The second rule of lust is mystery. Lust is enhanced in darkness and shadows. Ironically, the more the body is covered, the more one lusts after it. Modesty is not prudish but erotic.
And the third rule of lust is sinfulness. You’re walking along a beach. You see beautiful women in bikinis. Is that sexy? Perhaps. Is it erotic? Definitely not. What do most men do at a beach? Either fall asleep or play Frisbee.
But now you’re walking home. A woman has accidentally left the blinds to her bedroom open and she’s walking around in her undergarments. Same amount of clothing as a beach. Same amount of flesh exposed.
Except this time it’s not a bathing suit, it’s her undergarments.
What’s the first thing that comes to mind? Sleepiness? Where’s my Frisbee? Of course not. So why is the second scenario so much more erotic? Peering into the privacy of a woman’s bedroom is forbidden. As the Talmud says, “Stolen waters are sweet.” Now you know why the Torah made a wife sexually forbidden to her husband for a portion of every month, thereby injecting erotic “sinfulness” into marriage.

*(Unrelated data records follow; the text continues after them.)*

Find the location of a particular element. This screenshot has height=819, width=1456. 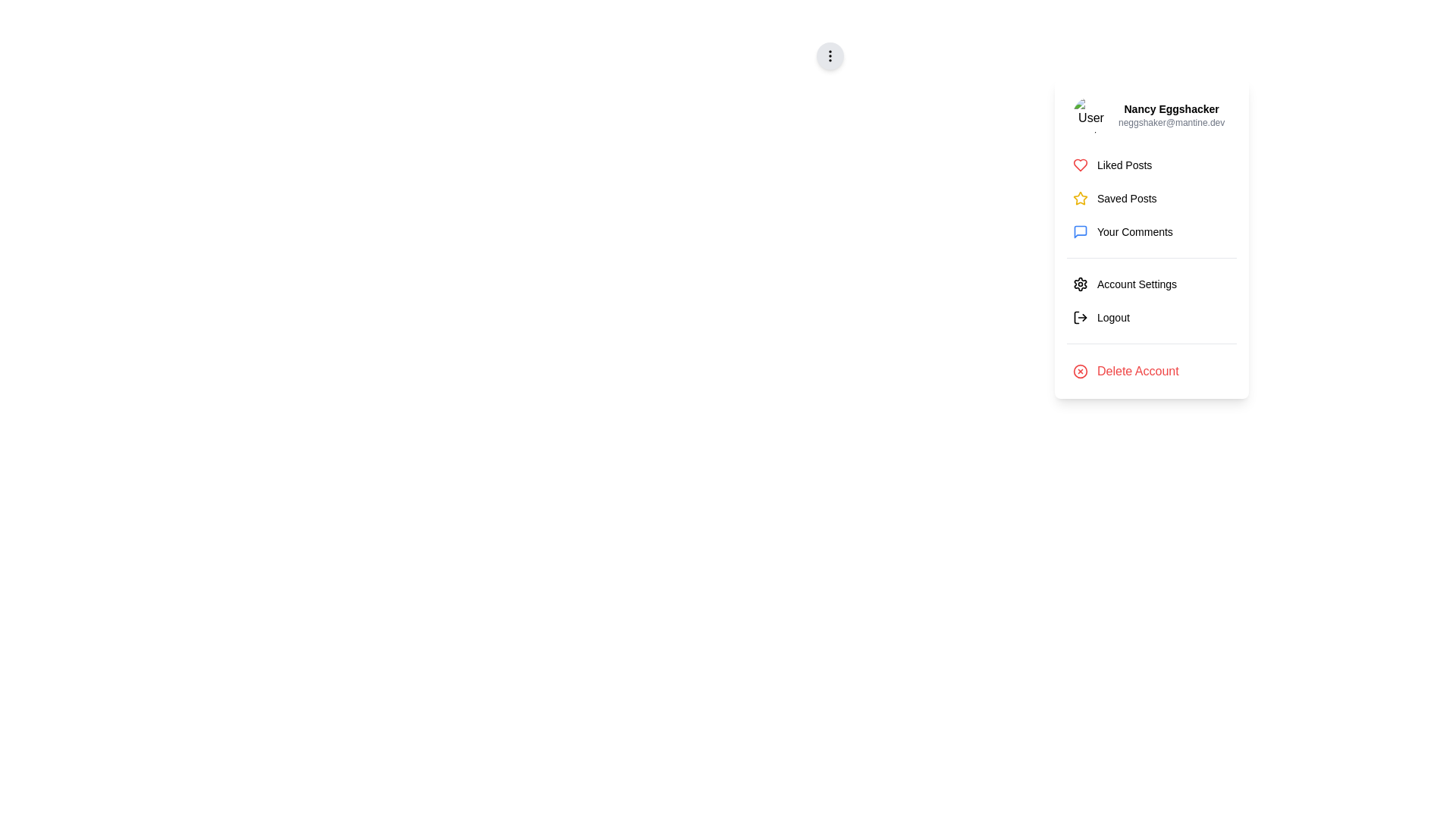

information displayed in the text component showing the name 'Nancy Eggshacker' and the email 'neggshaker@mantine.dev', which is located in the dropdown menu next to the user avatar icon is located at coordinates (1171, 114).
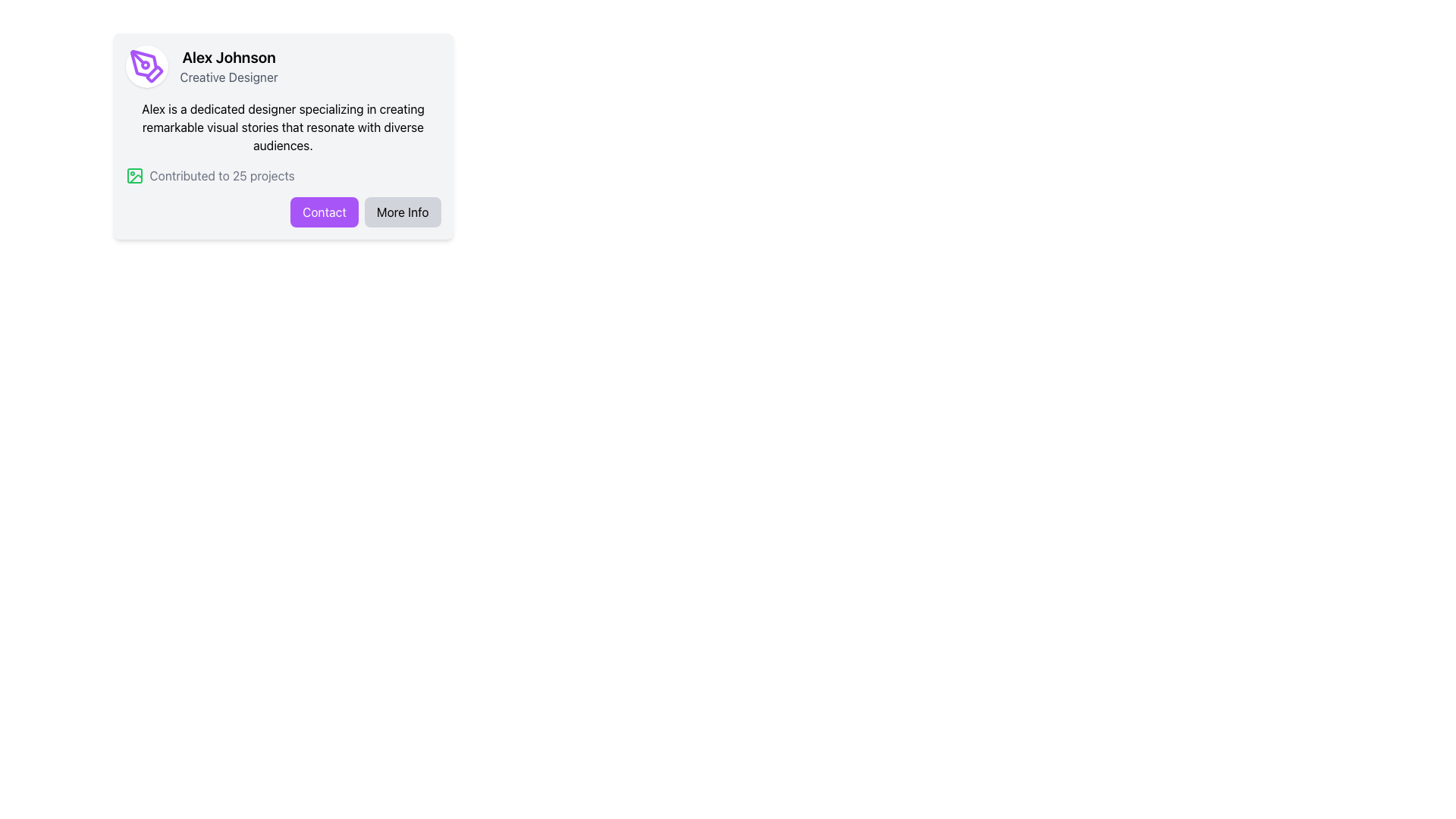 This screenshot has width=1456, height=819. What do you see at coordinates (146, 66) in the screenshot?
I see `the purple pen tool icon located in the top-left corner of the user information card, which represents editing or designing tools` at bounding box center [146, 66].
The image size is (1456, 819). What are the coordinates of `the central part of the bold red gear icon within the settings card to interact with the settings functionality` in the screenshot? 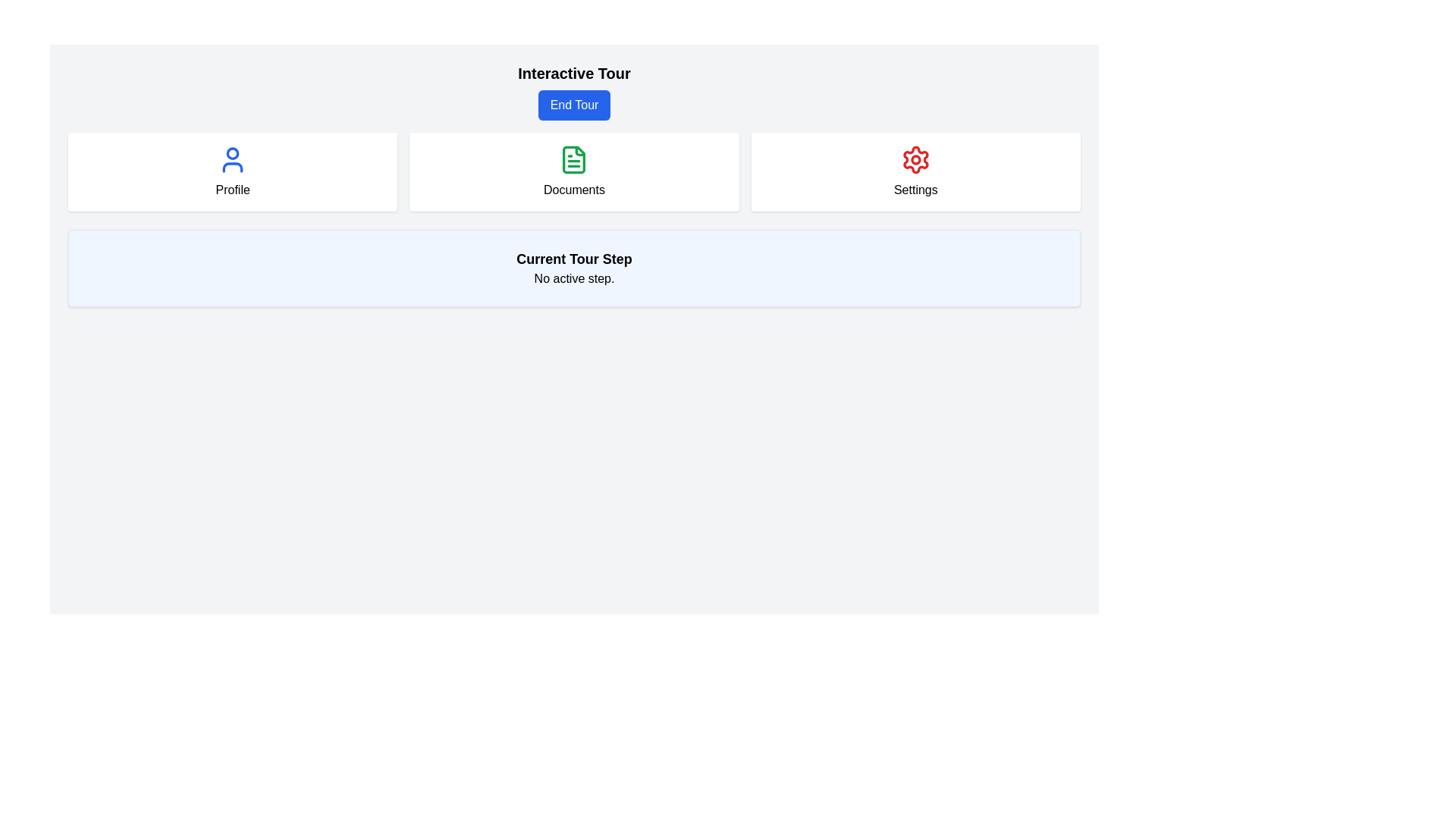 It's located at (915, 160).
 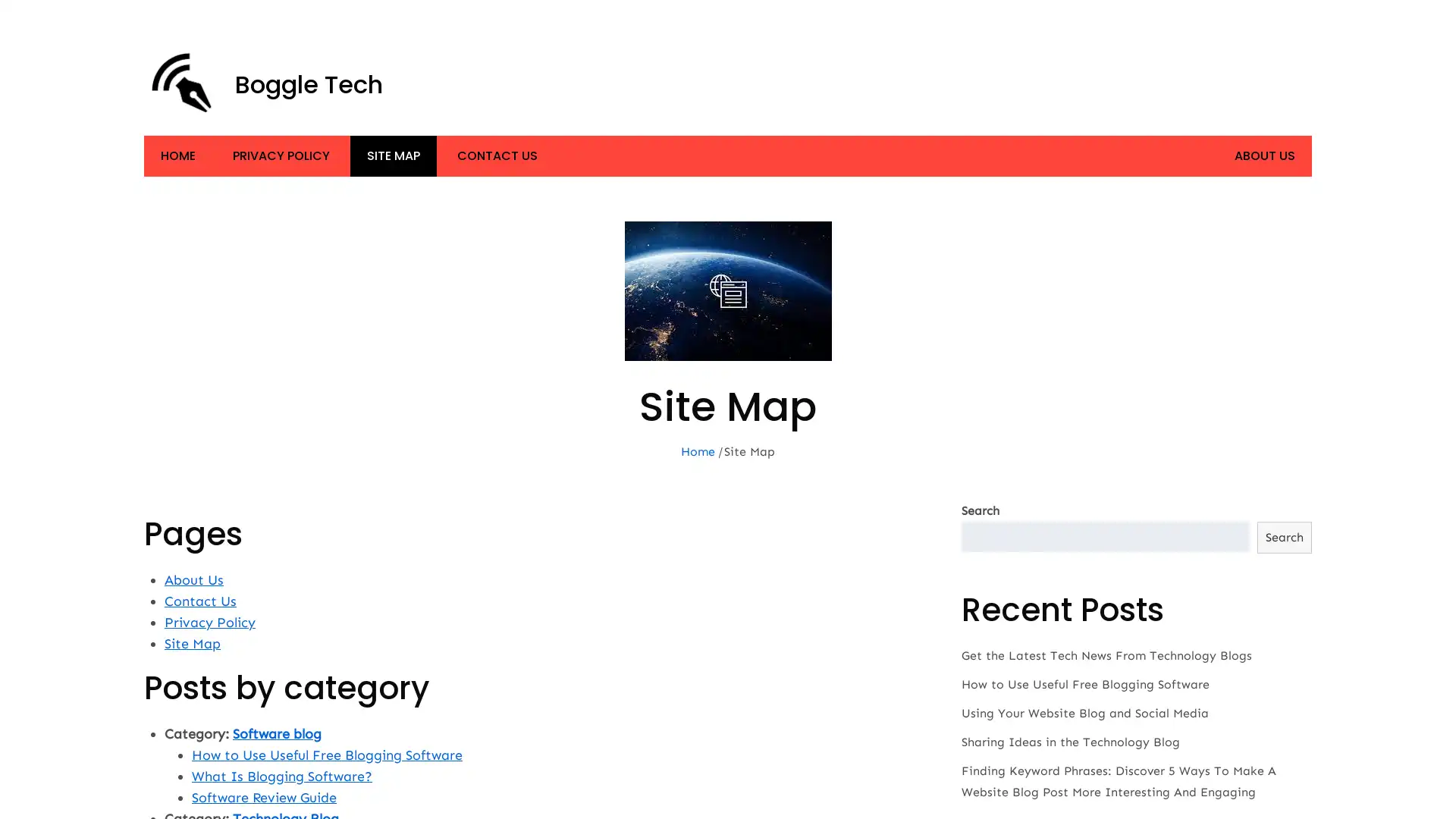 What do you see at coordinates (1284, 494) in the screenshot?
I see `Search` at bounding box center [1284, 494].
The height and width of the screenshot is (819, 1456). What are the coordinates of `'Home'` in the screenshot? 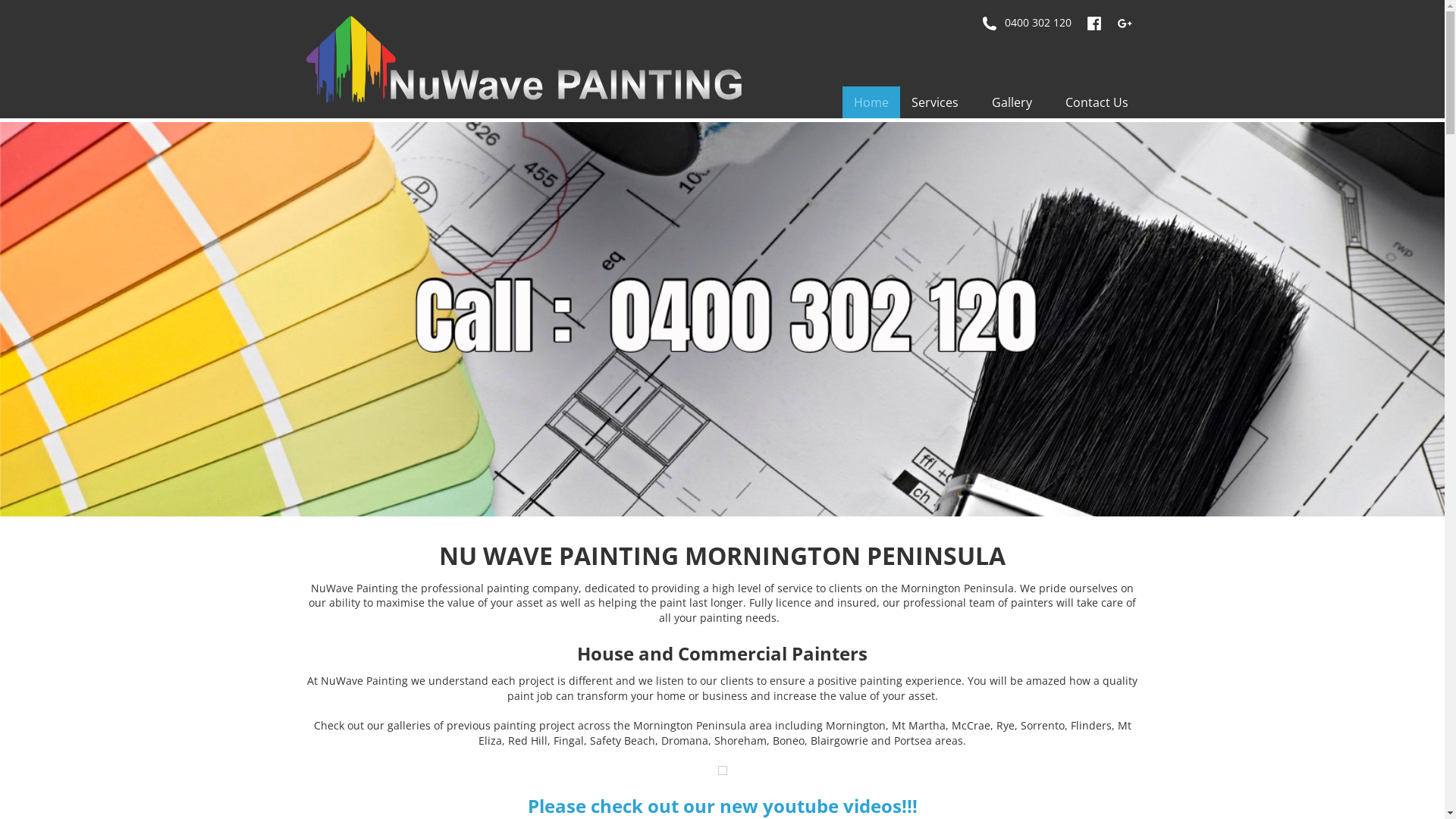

The “love marriage” is based on closeness and constant intimacy. The “lust marriage” is based on separation, renewal and a measure of distance.
Kotb and others of her anti-Semitic ilk are pygmies in their understanding of the erotic mind and hence are utterly ignorant of the deep erotic longing that Jewish sexual law and the mikve brings to marriage.
Rabbi Shmuley Boteach is the international best-selling author of Kosher Sex and The Kosher Sutra. He recently published Kosher Lust: Love is Not the Answer (Gefen).